OPHI then created the new index (the MPI) that collected ten needs beyond “the basics” in three broader categories: nutrition and child mortality under Health; years of schooling and school attendance under Education; and cooking fuel, sanitation, water, electricity, floor, and assets under Living Conditions. If a person is deprived of a third or more of the indicators, he or she would be considered poor under the MPI. And degrees of poverty were measures, too: Did your home lack a roof or did you have no home at all?
Perhaps the MPI’s greatest feature is that it can locate poverty. Where the HPI would just tell you where a country stood in comparison to others, the MPI maps poverty at a more granular level. With poverty mapped in greater detail, aid workers and policy makers have the opportunity to be more targeted in their work.
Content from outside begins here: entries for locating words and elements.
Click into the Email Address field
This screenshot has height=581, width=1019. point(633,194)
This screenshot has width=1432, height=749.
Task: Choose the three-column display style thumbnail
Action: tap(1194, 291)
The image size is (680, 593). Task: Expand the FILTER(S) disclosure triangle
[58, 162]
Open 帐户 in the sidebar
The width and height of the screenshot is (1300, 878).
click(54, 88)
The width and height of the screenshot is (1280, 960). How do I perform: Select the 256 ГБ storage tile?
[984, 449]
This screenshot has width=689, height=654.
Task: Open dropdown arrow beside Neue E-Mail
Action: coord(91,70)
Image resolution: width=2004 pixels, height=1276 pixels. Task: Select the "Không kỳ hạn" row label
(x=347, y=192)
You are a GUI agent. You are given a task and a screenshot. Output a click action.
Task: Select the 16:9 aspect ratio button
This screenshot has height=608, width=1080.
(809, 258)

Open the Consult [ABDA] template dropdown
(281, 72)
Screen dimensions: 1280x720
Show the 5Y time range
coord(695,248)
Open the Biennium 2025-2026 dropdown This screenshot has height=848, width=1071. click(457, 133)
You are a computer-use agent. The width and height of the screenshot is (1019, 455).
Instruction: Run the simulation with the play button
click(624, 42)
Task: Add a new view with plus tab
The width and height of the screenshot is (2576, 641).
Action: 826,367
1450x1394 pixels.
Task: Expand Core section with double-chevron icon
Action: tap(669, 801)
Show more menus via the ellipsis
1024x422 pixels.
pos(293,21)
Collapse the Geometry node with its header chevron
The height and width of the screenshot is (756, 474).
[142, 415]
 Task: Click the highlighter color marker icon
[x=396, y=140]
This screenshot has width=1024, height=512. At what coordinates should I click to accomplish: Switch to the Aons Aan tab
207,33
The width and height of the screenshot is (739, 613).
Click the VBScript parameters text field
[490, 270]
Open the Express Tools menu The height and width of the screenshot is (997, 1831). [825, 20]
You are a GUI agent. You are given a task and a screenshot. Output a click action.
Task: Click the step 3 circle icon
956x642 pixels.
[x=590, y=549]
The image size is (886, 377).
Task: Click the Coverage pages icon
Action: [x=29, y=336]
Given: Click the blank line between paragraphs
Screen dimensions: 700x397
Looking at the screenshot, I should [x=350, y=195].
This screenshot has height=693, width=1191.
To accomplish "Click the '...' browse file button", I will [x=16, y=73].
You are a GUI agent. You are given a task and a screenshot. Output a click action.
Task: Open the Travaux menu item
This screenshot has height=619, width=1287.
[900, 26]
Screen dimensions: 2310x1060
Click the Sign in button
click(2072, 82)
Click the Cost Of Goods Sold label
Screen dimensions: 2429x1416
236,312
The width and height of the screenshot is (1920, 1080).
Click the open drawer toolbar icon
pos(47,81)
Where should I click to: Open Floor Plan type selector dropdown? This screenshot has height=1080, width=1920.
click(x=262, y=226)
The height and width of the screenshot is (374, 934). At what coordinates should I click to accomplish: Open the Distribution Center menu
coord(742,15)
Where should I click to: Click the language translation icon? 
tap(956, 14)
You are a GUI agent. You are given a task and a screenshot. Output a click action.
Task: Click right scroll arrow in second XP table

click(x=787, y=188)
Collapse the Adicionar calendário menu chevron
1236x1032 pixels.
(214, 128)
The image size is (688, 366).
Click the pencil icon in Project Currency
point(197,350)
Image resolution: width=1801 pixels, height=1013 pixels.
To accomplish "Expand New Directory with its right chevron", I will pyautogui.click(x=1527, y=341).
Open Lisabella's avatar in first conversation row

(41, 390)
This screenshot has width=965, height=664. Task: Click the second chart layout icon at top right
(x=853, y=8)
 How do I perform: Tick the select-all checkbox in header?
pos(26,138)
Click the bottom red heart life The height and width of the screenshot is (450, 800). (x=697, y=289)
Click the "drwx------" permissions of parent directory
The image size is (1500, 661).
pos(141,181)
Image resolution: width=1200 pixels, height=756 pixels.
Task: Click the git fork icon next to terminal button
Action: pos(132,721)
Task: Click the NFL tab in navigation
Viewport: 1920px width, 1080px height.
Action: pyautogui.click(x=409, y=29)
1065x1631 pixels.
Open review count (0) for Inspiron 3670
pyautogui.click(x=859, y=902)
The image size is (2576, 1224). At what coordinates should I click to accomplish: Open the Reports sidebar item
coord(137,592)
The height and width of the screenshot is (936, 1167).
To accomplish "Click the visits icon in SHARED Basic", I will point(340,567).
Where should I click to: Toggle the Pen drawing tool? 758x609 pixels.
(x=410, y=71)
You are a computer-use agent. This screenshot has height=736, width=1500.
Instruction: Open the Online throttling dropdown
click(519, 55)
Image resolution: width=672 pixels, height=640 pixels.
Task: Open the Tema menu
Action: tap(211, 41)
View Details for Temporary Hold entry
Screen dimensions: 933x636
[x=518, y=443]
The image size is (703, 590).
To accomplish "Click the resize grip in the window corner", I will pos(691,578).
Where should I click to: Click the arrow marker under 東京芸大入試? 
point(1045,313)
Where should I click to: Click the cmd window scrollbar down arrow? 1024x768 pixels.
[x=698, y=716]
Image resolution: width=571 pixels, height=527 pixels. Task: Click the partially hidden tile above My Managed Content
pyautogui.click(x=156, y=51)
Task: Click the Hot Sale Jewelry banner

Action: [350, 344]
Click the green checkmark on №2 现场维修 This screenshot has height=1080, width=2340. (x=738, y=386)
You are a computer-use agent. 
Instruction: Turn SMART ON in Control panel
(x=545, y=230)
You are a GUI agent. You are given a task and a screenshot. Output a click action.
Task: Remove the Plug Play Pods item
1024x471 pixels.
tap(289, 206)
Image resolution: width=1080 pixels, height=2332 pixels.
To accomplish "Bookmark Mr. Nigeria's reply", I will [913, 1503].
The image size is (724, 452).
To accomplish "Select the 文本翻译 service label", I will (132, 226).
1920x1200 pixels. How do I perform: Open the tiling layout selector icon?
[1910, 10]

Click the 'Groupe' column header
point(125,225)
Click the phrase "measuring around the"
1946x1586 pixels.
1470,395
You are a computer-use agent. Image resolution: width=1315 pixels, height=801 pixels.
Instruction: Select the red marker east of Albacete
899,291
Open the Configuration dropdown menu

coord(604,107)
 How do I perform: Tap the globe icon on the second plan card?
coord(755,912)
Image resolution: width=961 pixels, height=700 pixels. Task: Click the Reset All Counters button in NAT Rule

So what did we find out about poverty now that we can measure it better? Sadly, the world is more impoverished than we previously thought. The HPI has put this figure at 1.2 billion people. But under the MPI’s measurements, it’s 1.6 billion people. More than half of the impoverished population in developing countries lives in South Asia, and another 29 percent in Sub-Saharan Africa. Seventy-one percent of MPI’s poor live in what is considered middle income countries—countries where development and modernization in the face of globalization is in full swing, but some are left behind. Niger is home to the highest concentration of multidimensionally poor, with nearly 90 percent of its population lacking in MPI’s socioeconomic indicators. Most of the poor live in rural areas.
This reminds me of Bill Gates’ suggestion a few years ago that one of the best ways to help address global issues is to set goals and collect better data. Based on this, the world could use more people who can work at collecting and analyzing data. If poverty is at least somewhat relative (beyond the basic needs of absolute poverty) and multidimensional, then defining it is an important ongoing task.